Is Signing Up for Obamacare a Trap to Deport Immigrant Families?

Posted in Health Insurance 101

Is Signing Up for Obamacare a Trap to Deport Immigrant Families?

No wonder immigrant families are scared of being deported if they sign up for Obamacare. The health insurance law is nicknamed after a president critics call "The Deporter-in-Chief". 

For immigrants in Los Angeles, it's important to know who will get deported for getting health insurance, considering 1 in 10 residents in Los Angeles is illegally-present. The other 9 are just extras on Californiacation. 

Despite the fact that President Obama removed over 2 million immigrants in the first 5 years of his presidency, he promised no families would be separated when applying for health insurance. But who can blame skeptics when his infamous pledge, "If you like your plan, you can keep your plan" became Politifact's "Lie of the Year".

After Obamacare's first open enrollment period, no one was deported for signing up for health insurance, even if the application scarily asked for race, preferred language, and citizenship status. The Department of Health and Human Services simply collected this data to verify lawfully-present applicants, to meet  demographic enrollment goals, and to improve outreach and education for different groups of people. 

Latinos were targeted by the administration, but not for their paperwork.

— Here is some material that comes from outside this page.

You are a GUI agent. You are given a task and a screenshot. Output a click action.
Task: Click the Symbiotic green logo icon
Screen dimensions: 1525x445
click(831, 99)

Latinos make up the highest number of uninsured people in the country and in order to sign them up for health insurance, special consideration went into educating the group. 

As Affordable Care Act outreach started, the Department of Health and Human Services changed the term health insurance "exchange" into marketplace because the original word didn't have a sensible Spanish equivalent. 

Exchanges refer to the organizations that sell public insurance plans, which may come with financial assistance if an individual or family qualifies.

Speaking of qualifications, it's considered a special qualifying event if you just gained U.S. citizenship or you had a change in your immigration status, meaning you can sign up for health insurance now even if it's not open enrollment season. 

Immigrant families with "mixed status", meaning some members are legally present, don't have to hide their relatives when applying for health insurance. By "Get Covered" we don't mean with a giant ceramic rock to evade ICE agents at your doorstep. Anyone who isn't on the health insurance application, illegally present or not, will not be questioned. 

The next open enrollment season starts November 15, so ready your green cards!